Progress on Trading Goal

I lost $1,035 in trading following losses of $1,123 in September and $681 in October. The losing streak is depressing even though relative to net worth the numbers are small. The loss is 3.97% of trading capital vs a 6.69% loss in the NDX. My IB account lost exactly 6.69% for the month, though I gained 7.8% or $1,310 in the last week in this account. As far as my goal of achieving breakeven in my 3 US trading accounts, I have currently invested a net amount of $60k and the accounts are currently worth $54,230. At the end of 2006 the value stood at $41,042 so I have made progress even if it is slower than I would have liked.

Asset Allocation
Using the simple method of adding up the betas of each individual investment weighted by their portfolio allocation, at the end of the month the portfolio had an estimated beta of 0.42. Recent performance shows, though, that actual beta of my USD denominated returns is a lot higher than this. My time series estimate using the Kalman filter estimates beta to the S&P 500 at 0.90 and to the MSCI at 1.00. The reason for this is that the Australian Dollar is becoming increasingly correlated with global stock market returns due to the carry trade where traders borrow in low interest currencies like the Yen and buy high yielding currencies like the AUD and stocks. When their "aversion to risk" increases they sell both Aussie Dollars and stocks and buy Yen and US bonds.

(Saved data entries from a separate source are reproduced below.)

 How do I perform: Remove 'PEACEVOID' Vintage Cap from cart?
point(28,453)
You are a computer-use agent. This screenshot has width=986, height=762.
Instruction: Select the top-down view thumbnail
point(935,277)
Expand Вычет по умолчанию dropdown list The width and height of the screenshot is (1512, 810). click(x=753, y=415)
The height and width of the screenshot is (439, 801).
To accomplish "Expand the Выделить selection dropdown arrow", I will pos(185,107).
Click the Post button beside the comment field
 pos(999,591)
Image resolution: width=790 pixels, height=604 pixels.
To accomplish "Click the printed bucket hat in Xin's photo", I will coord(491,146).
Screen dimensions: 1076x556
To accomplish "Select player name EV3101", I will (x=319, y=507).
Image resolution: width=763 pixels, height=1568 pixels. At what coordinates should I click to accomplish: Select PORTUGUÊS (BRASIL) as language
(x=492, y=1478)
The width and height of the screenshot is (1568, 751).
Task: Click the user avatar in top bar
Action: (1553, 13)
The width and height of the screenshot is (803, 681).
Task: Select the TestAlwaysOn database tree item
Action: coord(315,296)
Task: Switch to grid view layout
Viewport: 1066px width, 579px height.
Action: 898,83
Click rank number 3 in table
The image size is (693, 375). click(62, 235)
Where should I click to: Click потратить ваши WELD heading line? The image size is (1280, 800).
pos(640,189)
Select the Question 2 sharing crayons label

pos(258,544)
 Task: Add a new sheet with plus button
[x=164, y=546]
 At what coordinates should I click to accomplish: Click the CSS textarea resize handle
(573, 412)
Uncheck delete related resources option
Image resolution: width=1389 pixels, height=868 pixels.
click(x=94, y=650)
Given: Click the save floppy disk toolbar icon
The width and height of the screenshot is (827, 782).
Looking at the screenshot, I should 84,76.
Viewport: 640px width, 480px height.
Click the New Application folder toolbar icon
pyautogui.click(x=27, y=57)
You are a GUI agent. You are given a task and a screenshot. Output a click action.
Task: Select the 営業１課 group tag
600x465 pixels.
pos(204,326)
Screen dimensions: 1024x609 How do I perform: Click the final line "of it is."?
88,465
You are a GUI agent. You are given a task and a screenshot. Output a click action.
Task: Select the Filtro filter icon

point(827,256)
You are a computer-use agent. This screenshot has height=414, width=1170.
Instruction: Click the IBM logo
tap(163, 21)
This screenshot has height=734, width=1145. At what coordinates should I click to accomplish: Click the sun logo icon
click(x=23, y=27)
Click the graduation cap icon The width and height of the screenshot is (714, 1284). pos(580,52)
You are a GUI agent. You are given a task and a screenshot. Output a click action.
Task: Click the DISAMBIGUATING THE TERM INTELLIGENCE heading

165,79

Allocation was 29% in "passive alpha", 67% in "beta", 6% allocated to trading, 4% to industrial stocks, 6% to liquidity, 3% to other assets (including our car which is equal to 2.8% of net worth) and we were borrowing 15%. The biggest losses this month were in the funds that I have designated as "passive alpha". Those funds really contain a lot of beta of course too. I include all hedge-fund like and alternative investments under the "passive alpha" label and all long-only equity mutual funds under "beta". Our currency exposures were roughly 60% Australian Dollar, 30% US Dollar, and 10% Other (mainly global equity funds).

House Price Update



Thanks to financial reality for the graph. House prices continue to fall in the US. However a renewed decline in house prices is yet to get underway in Australia. There was a decline in prices in Sydney and a slowdown in other cities earlier in the decade and since then prices rebounded. The following are year on year changes for September 2007:



Data are reported on a quarterly basis by the Australian Bureau of Statistics. Only Perth is now showing the beginning of a slowdown though price actually rose in the last three months there.